=== Begin Enclosure ===

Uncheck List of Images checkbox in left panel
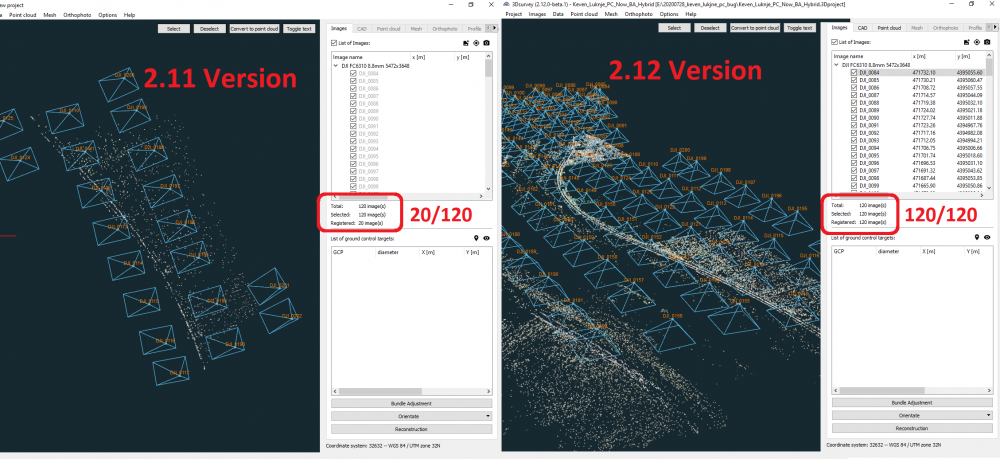click(x=334, y=42)
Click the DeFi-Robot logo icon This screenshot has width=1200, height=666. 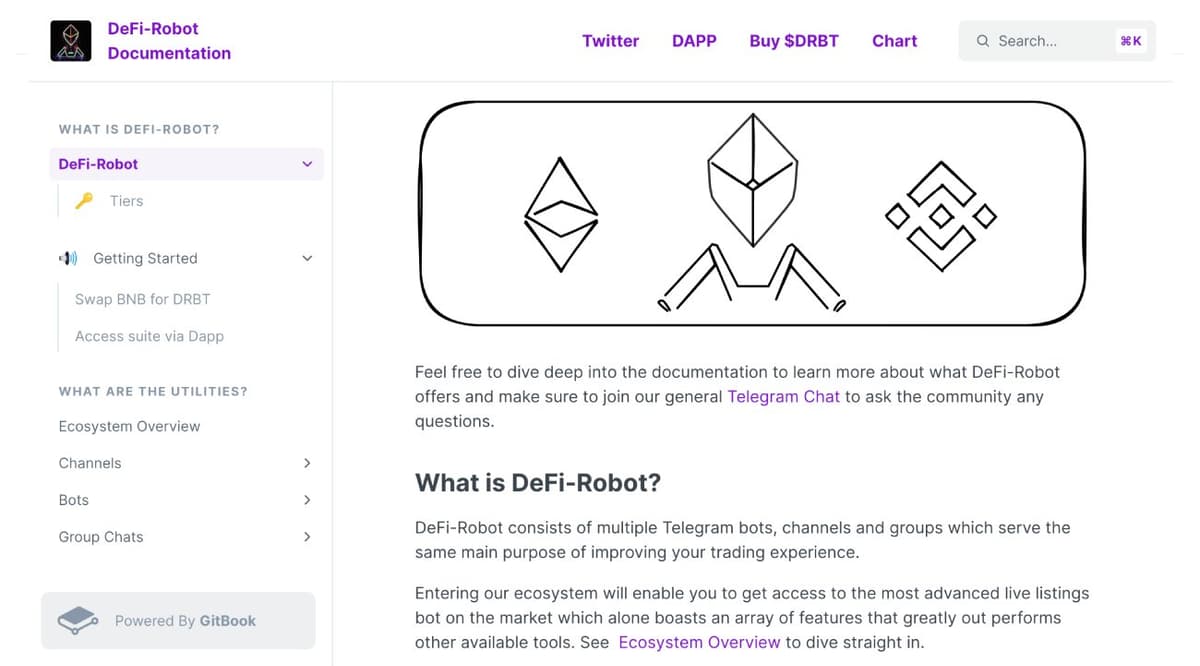(70, 40)
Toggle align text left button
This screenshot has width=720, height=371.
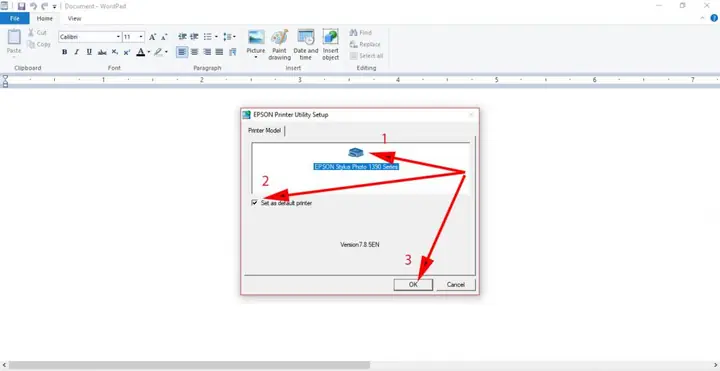(182, 52)
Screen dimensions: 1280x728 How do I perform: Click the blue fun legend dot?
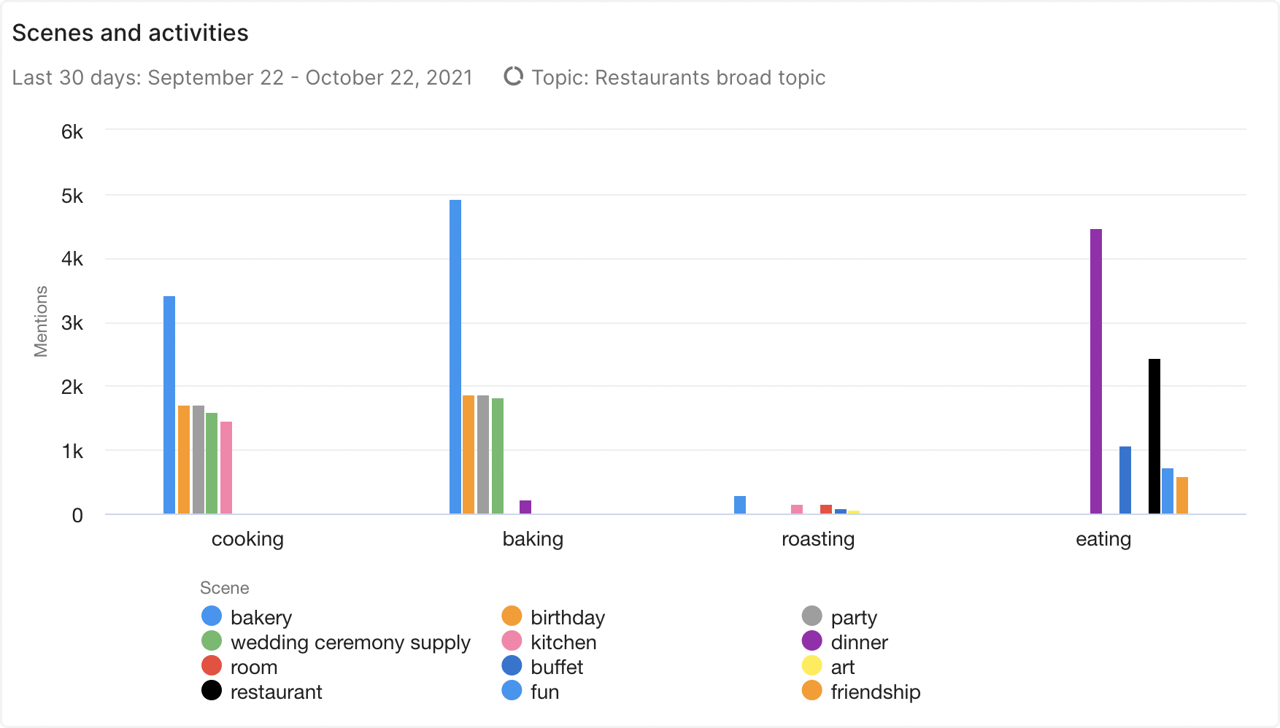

=== End Enclosure ===

**Your objective:**
Repeat verbatim the lines from the one holding "This screenshot has width=720, height=371." through the end of the listing above, both ends included, but not the pictures.

**Solution for this task:**
This screenshot has width=720, height=371.
(182, 52)
Screen dimensions: 1280x728 How do I perform: Click the blue fun legend dot?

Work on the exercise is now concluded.